Lay out the records below as a JSON list of strings, one string per line, leaving out blank lines.

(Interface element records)
════════════════════

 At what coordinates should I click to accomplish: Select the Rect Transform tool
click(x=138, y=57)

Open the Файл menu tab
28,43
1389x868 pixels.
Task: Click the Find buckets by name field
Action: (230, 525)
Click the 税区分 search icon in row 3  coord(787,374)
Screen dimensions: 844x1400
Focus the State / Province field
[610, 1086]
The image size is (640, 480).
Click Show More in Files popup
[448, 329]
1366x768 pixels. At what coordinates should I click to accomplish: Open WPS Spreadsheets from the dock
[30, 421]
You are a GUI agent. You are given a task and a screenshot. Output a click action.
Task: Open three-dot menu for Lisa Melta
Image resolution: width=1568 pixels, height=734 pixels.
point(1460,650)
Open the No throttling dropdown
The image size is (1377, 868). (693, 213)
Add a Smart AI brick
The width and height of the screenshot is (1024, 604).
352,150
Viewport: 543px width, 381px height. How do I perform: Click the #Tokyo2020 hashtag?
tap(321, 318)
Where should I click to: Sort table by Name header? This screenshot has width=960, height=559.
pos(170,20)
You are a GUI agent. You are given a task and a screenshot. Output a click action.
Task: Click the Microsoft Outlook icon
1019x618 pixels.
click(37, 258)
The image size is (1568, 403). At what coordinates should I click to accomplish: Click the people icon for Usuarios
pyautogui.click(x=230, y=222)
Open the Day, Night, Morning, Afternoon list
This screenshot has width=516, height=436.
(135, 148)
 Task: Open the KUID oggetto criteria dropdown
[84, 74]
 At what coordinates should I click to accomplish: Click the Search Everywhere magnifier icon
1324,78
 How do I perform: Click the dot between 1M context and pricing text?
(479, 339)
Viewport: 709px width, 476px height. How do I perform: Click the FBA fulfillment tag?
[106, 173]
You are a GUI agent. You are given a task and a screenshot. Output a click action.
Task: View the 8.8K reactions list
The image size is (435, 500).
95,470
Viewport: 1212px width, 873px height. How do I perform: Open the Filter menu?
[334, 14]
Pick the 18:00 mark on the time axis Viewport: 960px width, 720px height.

════════════════════

RESPONSE TO THE TASK —
[
  " At what coordinates should I click to accomplish: Select the Rect Transform tool",
  "click(x=138, y=57)",
  "Open the Файл menu tab",
  "28,43",
  "1389x868 pixels.",
  "Task: Click the Find buckets by name field",
  "Action: (230, 525)",
  "Click the 税区分 search icon in row 3  coord(787,374)",
  "Screen dimensions: 844x1400",
  "Focus the State / Province field",
  "[610, 1086]",
  "The image size is (640, 480).",
  "Click Show More in Files popup",
  "[448, 329]",
  "1366x768 pixels. At what coordinates should I click to accomplish: Open WPS Spreadsheets from the dock",
  "[30, 421]",
  "You are a GUI agent. You are given a task and a screenshot. Output a click action.",
  "Task: Open three-dot menu for Lisa Melta",
  "Image resolution: width=1568 pixels, height=734 pixels.",
  "point(1460,650)",
  "Open the No throttling dropdown",
  "The image size is (1377, 868). (693, 213)",
  "Add a Smart AI brick",
  "The width and height of the screenshot is (1024, 604).",
  "352,150",
  "Viewport: 543px width, 381px height. How do I perform: Click the #Tokyo2020 hashtag?",
  "tap(321, 318)",
  "Where should I click to: Sort table by Name header? This screenshot has width=960, height=559.",
  "pos(170,20)",
  "You are a GUI agent. You are given a task and a screenshot. Output a click action.",
  "Task: Click the Microsoft Outlook icon",
  "1019x618 pixels.",
  "click(37, 258)",
  "The image size is (1568, 403). At what coordinates should I click to accomplish: Click the people icon for Usuarios",
  "pyautogui.click(x=230, y=222)",
  "Open the Day, Night, Morning, Afternoon list",
  "This screenshot has width=516, height=436.",
  "(135, 148)",
  " Task: Open the KUID oggetto criteria dropdown",
  "[84, 74]",
  " At what coordinates should I click to accomplish: Click the Search Everywhere magnifier icon",
  "1324,78",
  " How do I perform: Click the dot between 1M context and pricing text?",
  "(479, 339)",
  "Viewport: 709px width, 476px height. How do I perform: Click the FBA fulfillment tag?",
  "[106, 173]",
  "You are a GUI agent. You are given a task and a screenshot. Output a click action.",
  "Task: View the 8.8K reactions list",
  "The image size is (435, 500).",
  "95,470",
  "Viewport: 1212px width, 873px height. How do I perform: Open the Filter menu?",
  "[334, 14]",
  "Pick the 18:00 mark on the time axis Viewport: 960px width, 720px height."
]